童年纪事之:抠荸荠

原文首发于《芳草满径》,感谢作者“黄开林”的原创分享。作者曾撰文《童年纪事之:哑巴女囔巴儿》】

我们老家草鞋垭人称荸荠为“不角儿”,长在岭子上的池塘里。塘很深,每次差不多淹到脖颈处,最深处一直也没探着底,骚泥巴乌黑乌黑像打湿的蓝卡其汗褂儿,跟村中几个漂亮女孩的瞳孔差不了多少。

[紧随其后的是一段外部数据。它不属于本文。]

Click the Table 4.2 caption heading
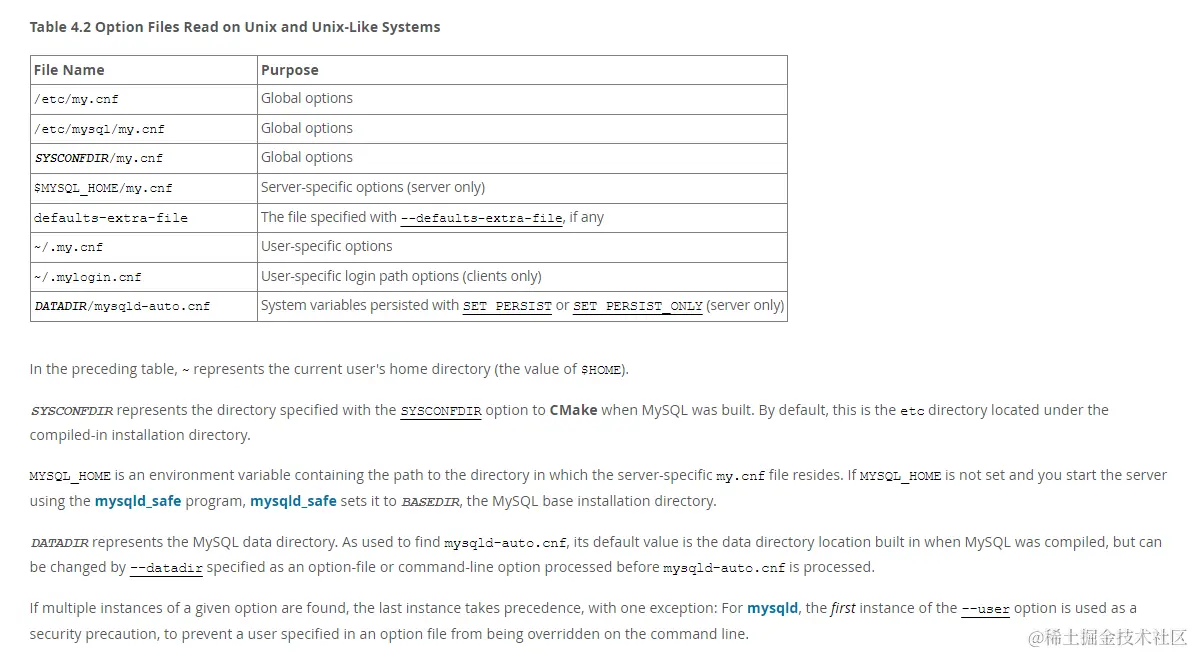 tap(235, 27)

春夏之际,荸荠物子(禾茎)从很深很深的污泥中冒出来,在水中打着诱人的旗语。盈盈一池水,茎茎绿丝条,文竹一样中空有节,捏一下毕叭作声,很像收音机上的拉竿天线,泥中上演的精彩剧目令我们难以捉摸。看不到,可以摸,脱了衣裤,脚踏软泥,小手顺着细茎慢慢下移,动作轻柔,腰背如弓,脸渐渐地就挨着了水面,岸上观看的小伙伴也不敢做声,稍不小心就会弄断“线路”,很像那时电影里的地下工作者对不上暗号,只好无功而返。顺利时,很快就会探到一个硬疙瘩,三个指头捏田螺一般捉将上来,在清水中三摆两摆,枣红色泛着光泽让伙伴们羡慕不已。为了炫耀,扬起手来挥舞,假装朝岸上的草丛扔去,如猫捉住了老鼠,把玩好一阵子才慢慢品味。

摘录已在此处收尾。